##### Data listing #####
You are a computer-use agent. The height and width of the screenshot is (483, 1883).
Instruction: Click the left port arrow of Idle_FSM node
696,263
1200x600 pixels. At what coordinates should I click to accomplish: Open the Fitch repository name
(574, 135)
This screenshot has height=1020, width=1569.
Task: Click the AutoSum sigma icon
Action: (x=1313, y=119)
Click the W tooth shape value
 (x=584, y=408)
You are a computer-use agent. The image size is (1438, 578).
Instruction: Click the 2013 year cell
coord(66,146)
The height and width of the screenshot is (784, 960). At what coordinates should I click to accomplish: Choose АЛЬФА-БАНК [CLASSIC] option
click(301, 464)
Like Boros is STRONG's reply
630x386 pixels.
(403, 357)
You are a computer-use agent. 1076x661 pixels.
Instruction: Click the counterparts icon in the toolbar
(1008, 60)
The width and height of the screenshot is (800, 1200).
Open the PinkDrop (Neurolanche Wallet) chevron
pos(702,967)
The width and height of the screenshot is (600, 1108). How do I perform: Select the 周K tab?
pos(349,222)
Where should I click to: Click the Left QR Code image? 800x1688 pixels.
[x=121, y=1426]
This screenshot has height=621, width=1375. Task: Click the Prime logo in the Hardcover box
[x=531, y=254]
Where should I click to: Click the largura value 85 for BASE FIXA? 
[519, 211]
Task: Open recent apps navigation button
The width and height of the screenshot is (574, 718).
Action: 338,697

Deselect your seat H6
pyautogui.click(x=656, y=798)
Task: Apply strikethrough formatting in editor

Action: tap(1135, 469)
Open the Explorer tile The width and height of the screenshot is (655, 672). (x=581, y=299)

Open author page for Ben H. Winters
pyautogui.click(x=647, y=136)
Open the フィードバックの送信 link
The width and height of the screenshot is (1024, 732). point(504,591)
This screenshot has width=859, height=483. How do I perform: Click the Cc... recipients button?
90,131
#####
Each line that includes the string "agent" should be copied from the data.

You are a computer-use agent. The height and width of the screenshot is (483, 1883).
You are a computer-use agent. The image size is (1438, 578).
You are a computer-use agent. 1076x661 pixels.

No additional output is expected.